第7章 真珠の首飾りの女(ドフラミンゴ)
コチ・・・コチ・・・と壁の時計の針音だけが響く。
しばらくして、ドフラミンゴの口元に柔らかい笑みが浮かんだ。
「・・・お前の言う通りだ、クレイオ」
数週間ぶりに城へ戻り、クレイオの所へ一番に行ってみれば、そこで目にしたのは部下の身体に触れている彼女の姿。
切ない想いを抱く娘のような手つきでグラディウスの胸に触れているのを見た瞬間、冷たい怒りが彼の感情を支配していた。
「オモチャはいくらでも替えがきくが、家族はそうもいかねェ」
だが、その“オモチャ”を撫でる手はとても優しく、壊れ物を扱うかのよう。
誰にも触れさせたくない、そう物語っているようにすら見える。
「悪かったな、グラディウス。冗談が過ぎた」
「い、いや、若が謝る必要はどこにもありません」
ようやく支配の糸が解け、グラディウスの全身には大量の汗が流れていた。
彼も“死”を感じていたのだろう。
ドフラミンゴのためなら命など惜しくはないが、ボスの役に立てない死はただの無駄死にと変わらない。

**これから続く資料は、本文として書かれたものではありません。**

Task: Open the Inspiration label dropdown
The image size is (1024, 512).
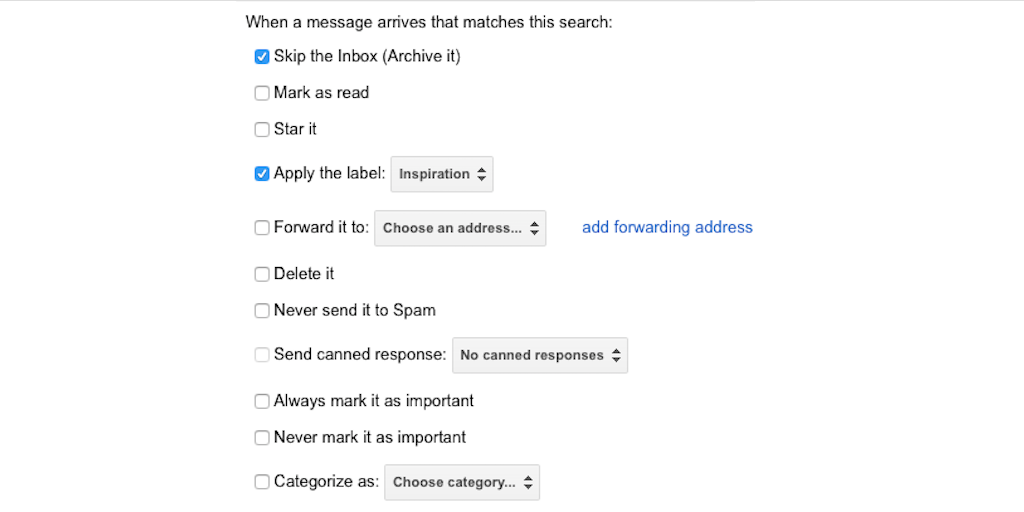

「クレイオは若だけの夜伽です。おれ達は決して手を出すことはないので、ご安心ください」
「いや、勘違いするな」
ドフラミンゴはクレイオを胸板に押し付けるようにして抱きながら、グラディウスを見つめた。
「お前らに手を出さねェよう、躾が必要なのはこいつだ。この女は“そのため”に生まれてきたようなものだからな」
生まれ持っての“性奴隷”。
彼女の毒に耐えることができるのは、天の血を引くおれだけだ。
“天夜叉”ドフラミンゴは不敵な笑みを浮かべながら、ドアを指さした。
「お前はもう行っていいぞ、グラディウス。おれとクレイオを二人きりにさせろ」
「はい」
緊張から解放されたグラディウスが部屋から出ていくのを見届けてから、ドフラミンゴはクレイオの洋服を破り捨てた。
その手には一切の慈悲が無い。
「───お前の所有者はこのおれ以外にいねェということを、もう一度叩き込んでやろう」
一糸纏わぬ姿にしたクレイオの背中には、天竜人の奴隷の証である烙印。
それを一撫でしてから、たわわな乳房に噛みついた。